I am a lover of craft beer, and a homebrewer. And the fact is, freedom makes for good beer. Just look, for example, at the American experience. Prohibition in the 1920s destroyed what had once been a surprisingly successful and diverse American brewing industry, leaving only a few large brewers of cheap, flavorless swill in its wake. It wasn’t until the 1980s that innovative, interesting, flavorful beers began to reappear on the American market, driven in part by Jimmy Carter’s legalization of homebrewing in 1978. Many of today’s most innovative professional brewers got their start as homebrewers – Alesmith’s Peter Zien, Rogue’s Jeff Schultz, Dogfish Head’s Sam Calagione, New Belgium’s Jeff Lebesch, and Sierra Nevada’s Ken Grossman, for example.

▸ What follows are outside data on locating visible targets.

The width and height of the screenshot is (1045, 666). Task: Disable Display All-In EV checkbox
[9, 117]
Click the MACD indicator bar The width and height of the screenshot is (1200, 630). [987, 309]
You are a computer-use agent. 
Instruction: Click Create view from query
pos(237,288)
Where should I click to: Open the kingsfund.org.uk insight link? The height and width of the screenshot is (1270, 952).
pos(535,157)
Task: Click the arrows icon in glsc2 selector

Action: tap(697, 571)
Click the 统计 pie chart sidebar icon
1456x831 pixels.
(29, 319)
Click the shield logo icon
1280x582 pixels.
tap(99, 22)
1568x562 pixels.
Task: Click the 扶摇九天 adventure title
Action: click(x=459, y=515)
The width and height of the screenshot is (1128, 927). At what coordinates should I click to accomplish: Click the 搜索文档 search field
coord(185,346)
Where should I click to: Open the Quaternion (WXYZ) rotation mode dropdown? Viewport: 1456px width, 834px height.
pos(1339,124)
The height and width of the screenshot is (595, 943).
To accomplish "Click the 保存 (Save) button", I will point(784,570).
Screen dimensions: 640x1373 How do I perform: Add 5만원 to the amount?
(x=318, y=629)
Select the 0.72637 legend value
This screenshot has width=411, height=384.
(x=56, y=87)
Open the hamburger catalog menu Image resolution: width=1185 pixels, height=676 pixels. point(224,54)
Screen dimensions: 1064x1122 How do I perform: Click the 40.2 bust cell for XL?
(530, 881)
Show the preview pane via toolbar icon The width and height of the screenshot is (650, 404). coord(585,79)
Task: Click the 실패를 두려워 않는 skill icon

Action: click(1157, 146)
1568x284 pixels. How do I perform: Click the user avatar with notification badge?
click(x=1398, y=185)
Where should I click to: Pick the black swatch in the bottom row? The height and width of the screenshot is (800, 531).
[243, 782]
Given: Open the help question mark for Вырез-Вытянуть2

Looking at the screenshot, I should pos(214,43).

Or consider Belgium. A lot of people still think of Germany as the greatest beer country of Europe. And Germany does indeed produce some of the world’s finest lagers. But that’s about it. Belgium, in contrast, has over 125 breweries producing an incredible range of styles, incorporating everything from wild yeast such as Brettanomyces, to cherries, daffodils, you name it.. If you’ve sampled a bottle of Chimay from your local purveyor, believe me, you’ve only just scratched the most commercially-savvy part of the surface. Part of the difference between Belgium’s celebration of diversity and Germany’s relatively narrow expertise might be cultural, I suppose. But a big part of it is due to regulation. Thanks to the Reinheitsgebot, brewers in Germany simply weren’t legally allowed to engage in the kind of experimentation that their neighbors to the West were undertaking.
Beer admits of a tremendous variety – much more so than wine. The latest version of the Beer Judge Certification Program Style Guidelines (a must-read for any beer-lover) contains 80 unique styles. And several of those are catch-all categories like “speciality beer,” admitting of an infinite number of permutations. But those styles can only flourish in a regulatory environment that permits producers to experiment, and consumers to learn about and purchase the results of that experimentation. And while the United States has done well, it could do much better.
A good starting place to read about the ways in which the US system falls short of a free market is Glen Whitman’s Strange Brew: Alcohol and Government Monopoly, which discusses the “three-tier” system that dominates the US alcohol industry, and how it stifles innovation and consumer choice. But the internet has been abuzz lately with stories detailing the pernicious effects of US alcohol regulation, including several pieces on the blatant rent-seeking of large brewers in Wisconsin, a Reason spot on Pennsylvania’s ridiculous “wine kiosks,” and another piece from Reason on laws that prohibit craft brewers from telling their Texas customers where their products are sold.
On a brighter note, though, there’s always this other Reason piece on the effects of deregulation on Japan’s craft brewing scene, this terrific Reason.TV interview with Anchor Brewing Company’s Fritz Maytag, a good New York Times piece on homebrewing, and an interesting piece from Cato on the relatively laissez-faire atmosphere toward beer distribution in…of all places…Washington, D.C. Reason’s Nick Gillespie and Matt Welch also have a nice discussion of liberty and the American craft beer scene in their new book, The Declaration of Independents: How Libertarian Politics Can Fix What’s Wrong with America. Hmm. Come to think of it, I’m starting to notice a bit of a trend with all these Reason links. Looks like I’m not the only libertarian with a hidden agenda.